In order to include a population of women of comparable age and demographics to the original male cohort, the 1986-1988 data collection sampled household female coinhabitants for each of the participating WCGS members at that time. The 1991-1992 follow-up (the round of data collection on which the present report is based) included these female subjects. In most cases, these were wives of the WCGS members. Because of their method of recruitment, the women sampled in this study should not be considered to be representative of the same population as the WCGS men.
The final sample on which the present data are based consisted of 1,155 men (X age = 75.9, SD = 4.3; range, 70 to 92 yr) and 560 women (X age = 71.4, SD = 5.3; range, 44 to 88 yr). Of the men, 14% lived alone. Of the women, few (2%) lived alone; however, this small number reflects the aforementioned method of recruitment of the female subjects. The difference in number of male and female participants reflects the fact that wives were recruited many years after enrollment of their husbands and were less inclined to participate. The percentage of women who lived alone reflects widows of men in the WCGS cohort who were enrolled in the 1986-1988 follow-up whose husbands had died in the interim prior to the 1991-1992 follow-up.
The WCGS represents a largely white college-educated population whose vocational achievement tended to be relatively high. Most held "white-collar" or professional positions. Relative to other well-studied characterized populations such as the Established Populations for Epidemiologic Studies of the Elderly (17), the WCGS tends to be healthier both medically and psychiatrically and engages in more healthful behaviors (less smoking and higher levels of physical activity).
Procedures
WCGS subjects and spouses underwent a complete follow-up, including a structured health screening questionnaire, a complete medical history, including a review of all hospitalizations and medical records relevant to cardiovascular disease, and measurements of various components of a cardiovascular status. For the current analyses, in addition to chronologic age and sex, the following risk factors were defined.

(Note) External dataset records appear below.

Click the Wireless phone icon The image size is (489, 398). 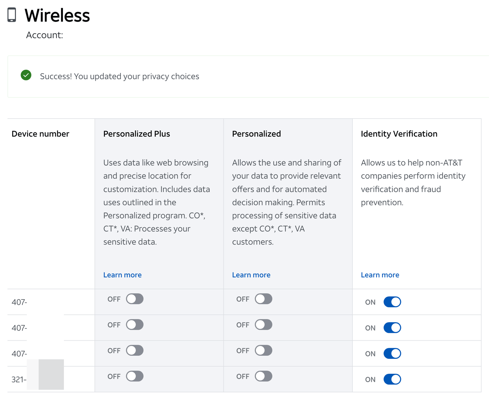tap(12, 15)
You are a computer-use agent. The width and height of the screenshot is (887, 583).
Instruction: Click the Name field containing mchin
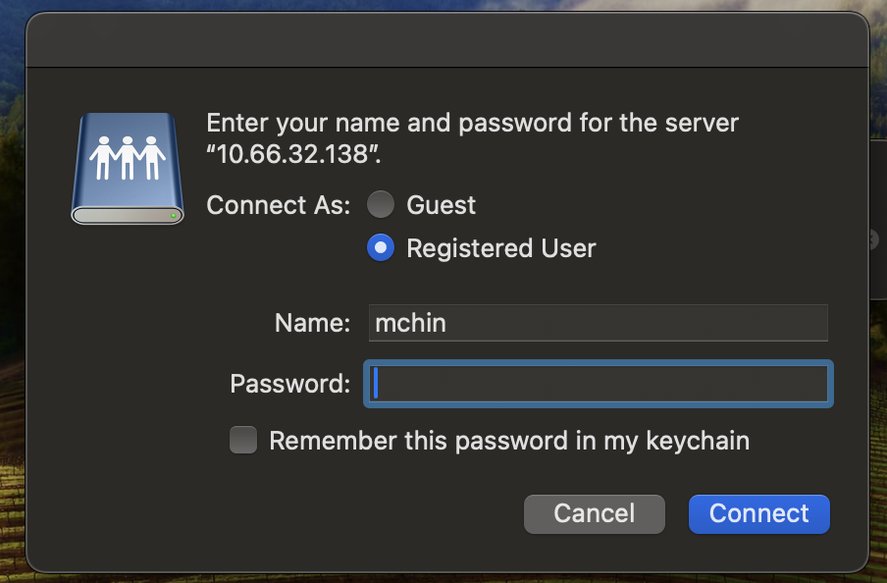(598, 323)
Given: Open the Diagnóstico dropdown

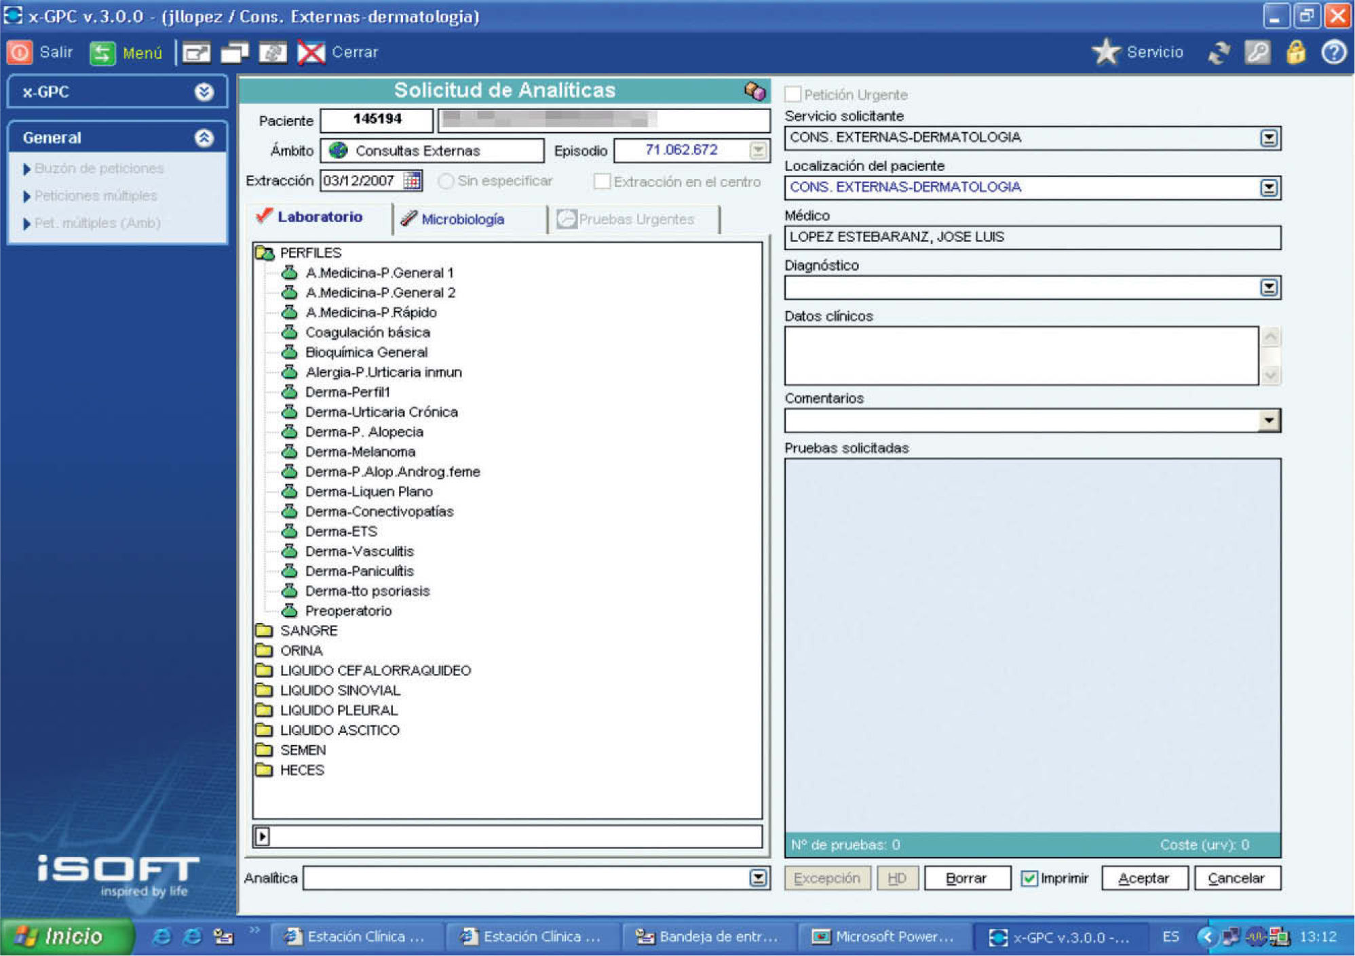Looking at the screenshot, I should [x=1269, y=287].
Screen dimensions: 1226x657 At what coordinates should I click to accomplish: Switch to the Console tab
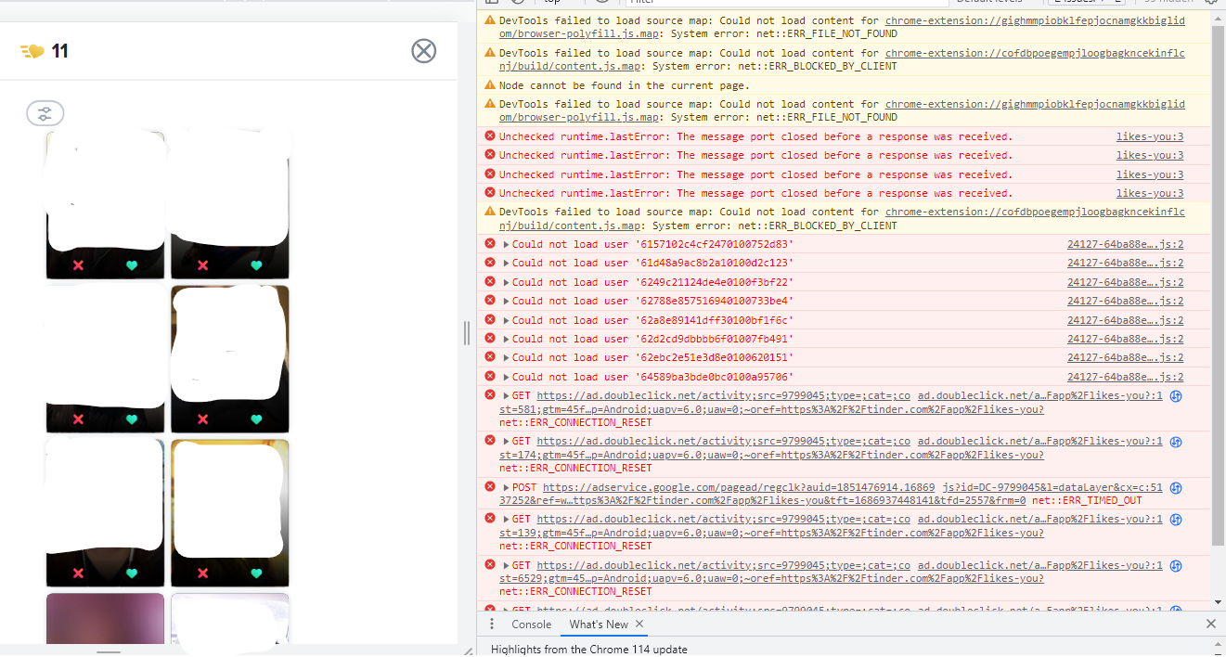[530, 624]
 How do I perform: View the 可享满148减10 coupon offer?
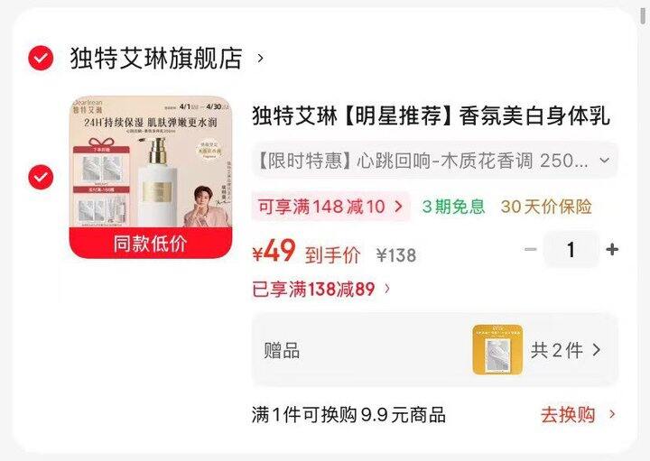pyautogui.click(x=330, y=207)
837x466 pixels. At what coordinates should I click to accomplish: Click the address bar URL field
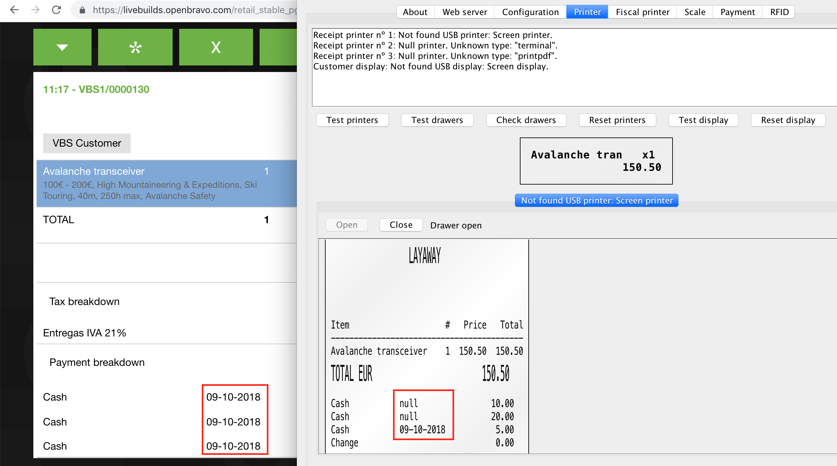193,10
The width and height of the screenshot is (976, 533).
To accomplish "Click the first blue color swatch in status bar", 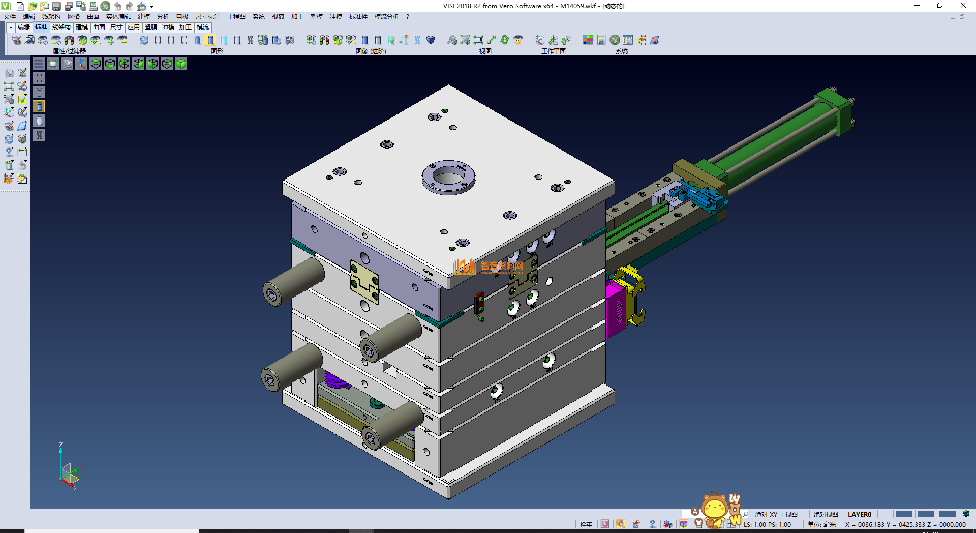I will point(903,514).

Obesity. Obesity was quantified by the body mass index (BMI), defined as weight (kg) divided by [height (m)]2 (kg/m2).
Alcohol use. Alcohol use was defined as the number of ounces of alcoholic beverages consumed (beer, wine, hard liquor) weekly divided by seven to derive an average number of ounces consumed daily.
Physical activity. Customary level of physical activity was measured with the Physical Activity Scale for the Elderly (PASE) (18), an activity scale previously validated with activity monitors and shown to be reliable over time for use in an elderly population. As reported by Washburn and colleagues (18), scores on the PASE range from 0 to 360, with higher scores indicating greater degree of customary physical activity. The mean and median score of an independently living ambulatory elderly sample were reported to be about 103 (SD = 64) and 90, respectively.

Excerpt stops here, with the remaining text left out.